Lord Haskins: I would say that,
generally speaking, a lot of these financial incentives, funding
streams, must be of questionable value. For example, one of the
Countryside Agency's national schemes: £1 million. That is
big, in terms of a national scheme. One of our strong recommendations
is that those 77 funding streams should be rationalised to give
better value for money, and obviously that includes the Countryside
Agency. I did not look at all the schemes in detail because there
were 77 of them.
Q55 Diana Organ: Given that we have
got delays, actually we are going to have to put up with the Countryside
Agency being a major deliverer, are we not? Why do you think the
Secretary of State rejected your recommendation that the Countryside
Agency be completely disbanded?
Lord Haskins: You will have to
ask her that.
Q56 Diana Organ: I am asking why
you think she rejected it?
Lord Haskins: As I understand
it, she agreed to the disbandment of all the Countryside Agency's
delivery responsibilities. They will go elsewhere. That was the
main objective behind the report, to rationalise the delivery
side. The policy side of the Countryside Agency was an add-on,
to me. I was not actually asked to look at the policies but I
did make the recommendation. On the delivery side, I am happy
that they are going to deal with that. Now how quickly that takes
place, we will have to wait to see what Defra comes up with in
April.
Q57 Diana Organ: What it is left
with is that it seems to be there is going to be a little bit
of the Countryside Agency which is going to offer advice to the
Government, but I understand that Defra already has its own Rural
Policy Unit, does it not?
Lord Haskins: It does.
Q58 Diana Organ: Why do we need the
Countryside Agency, it is neither of use nor ornament?
Lord Haskins: My report says that,
more or less.
Q59 Diana Organ: Yes, but I am trying
to tease out of you why you think it is that the Secretary of
State has actually gone against what seems to be a fairly clear
recommendation from you, when you have been asked to do this job?
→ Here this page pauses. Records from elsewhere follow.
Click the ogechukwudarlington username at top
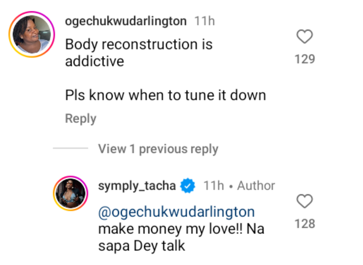Image resolution: width=363 pixels, height=265 pixels. tap(126, 21)
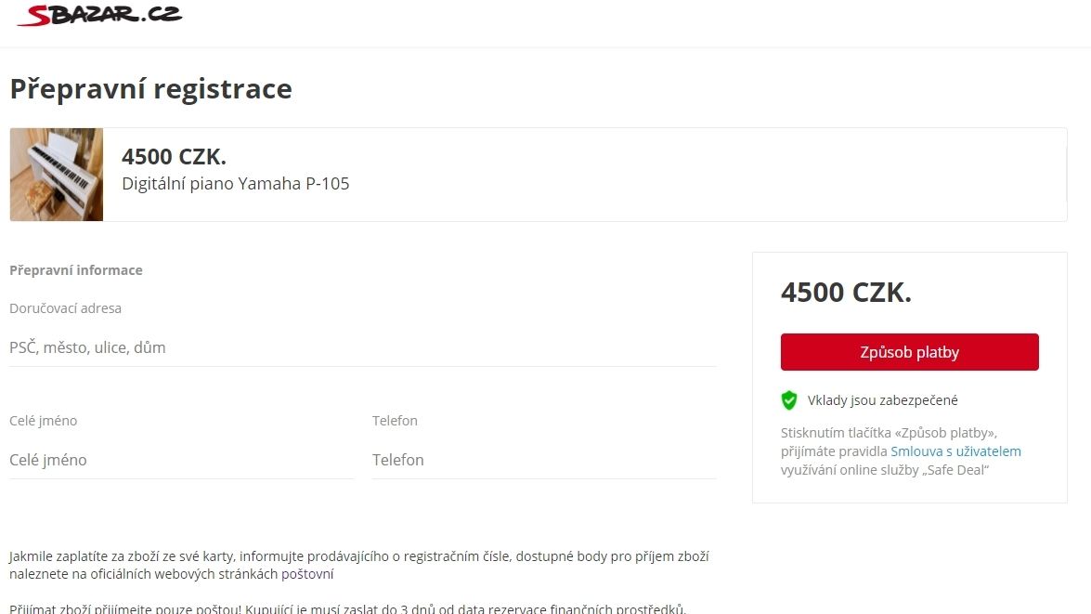Click the Digitální piano Yamaha P-105 title
This screenshot has height=614, width=1091.
[235, 184]
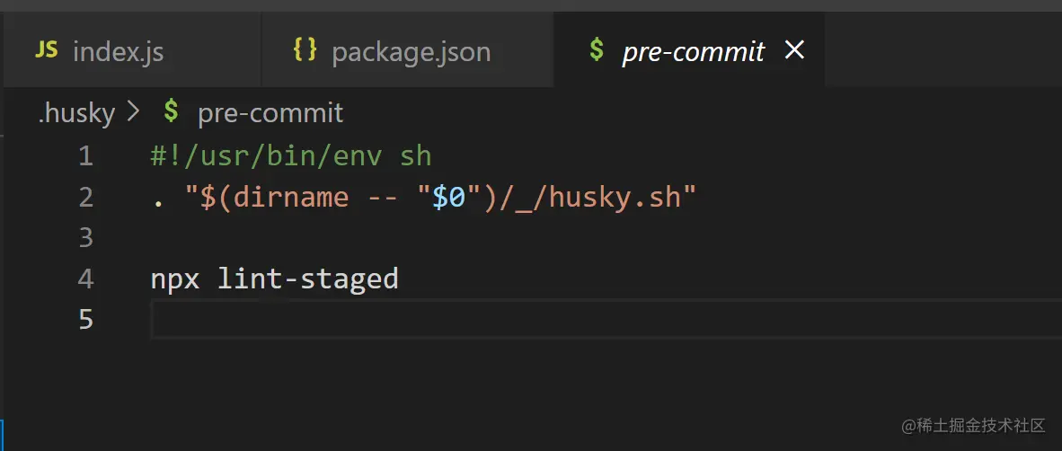Close the pre-commit editor tab
This screenshot has height=451, width=1062.
tap(794, 50)
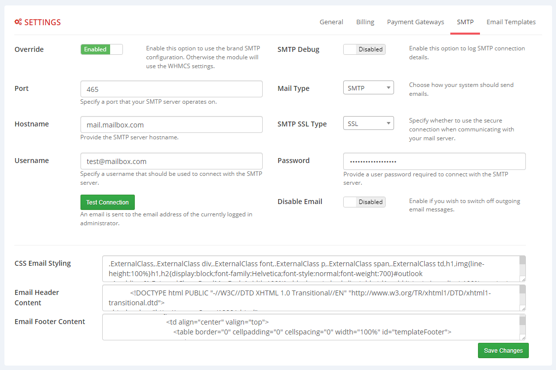Click the Username field

(171, 161)
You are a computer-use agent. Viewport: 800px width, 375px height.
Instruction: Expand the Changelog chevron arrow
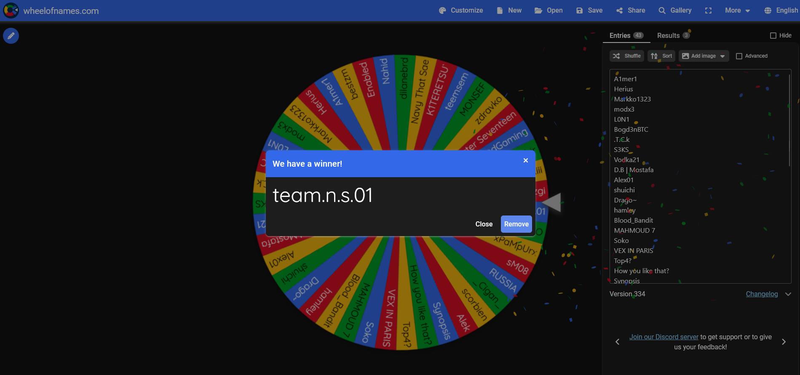tap(788, 294)
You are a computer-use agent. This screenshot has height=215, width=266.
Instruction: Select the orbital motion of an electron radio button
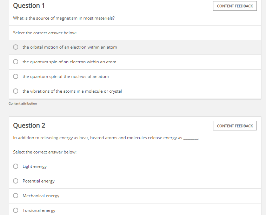(15, 47)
Lord Haskins: She can do what
she likes with this report, at the end of the day. I have written
the report for her, if she throws it on the dump that is her business.
I am mildly encouraged that she has accepted so far the vast thrust
of the report, including the comments on the Countryside Agency.
The Countryside Agency budget is £114 million at the moment,
but, what Mrs Beckett is considering, I would be surprised if
it cost more than £3 million or £4 million to do.